C’è un episodio di giorni abbastanza vicini ai nostri che merita di essere ricordato. Si tratta di due tartarughe meccanico-elettriche costruite dal neurologo Grey Walter. Gli automi del professor Walter erano fomiti dì cellule fotoelettriche tramite le quali si “nutrivano” di luce, superando i più complicati ostacoli. Walter costruì per loro una “tana” fortemente illuminata dove le tartarughe si trattenevano fino a che non avevano fatto il “pieno”. Pare addirittura, e non so quanto sia vero, che lo studioso abbia fatto un curioso esperimento con i suoi animali meccanici. Dopo aver abituato i suoi automi a rispondere a un segnale acustico per giorni e giorni, colpi con una violenta pedata una delle due tartarughe. Dopo alcuni giorni di questo trattamento la tartaruga in questione, non ci si crede, dopo il segnale acustico anziché’ correre al richiamo, si nascose e fu trovata sotto un mobile dove, apparentemente, si era rifugiata. (Che abbia avuto paura?) Certo è abbastanza difficile credere a questi episodi, ma pare che siano realmente avvenuti.

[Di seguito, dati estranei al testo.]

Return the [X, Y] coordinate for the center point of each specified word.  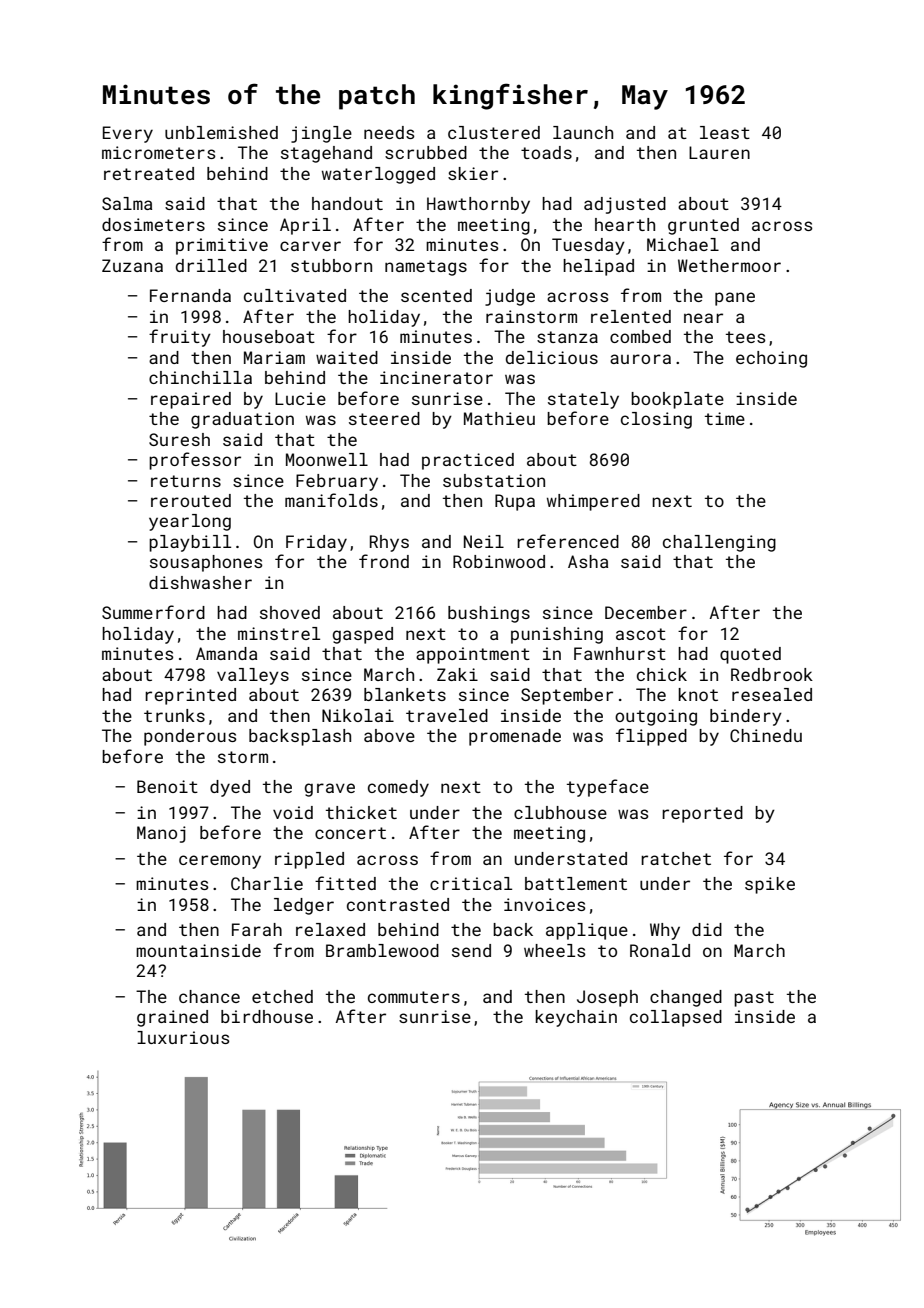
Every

Come abbiamo visto in questa breve rassegna, gli automi o i meccanismi a orologeria o, ancora, le macchine, hanno affascinato generazioni di eccentrici inventori i quali, probabilmente, erano mossi solo dal semplice intento di stupire i propri con temporanei. Oggi guardiamo a tutto questo con un pizzico di compassione, diamo a quelle antiche ingenuità, a quei giochi da bambini, un’importanza minima, eppure senza quei “temerari” e quei “pazzi” forse nessun progresso sarebbe avvenuto.
Probabilmente. senza quelle sane e, in fondo, innocue curiosità l’umanità sarebbe oggi un insieme di gruppi di umanoidi dimoranti su alberi spogli o in disadorne caverne in attesa del domani.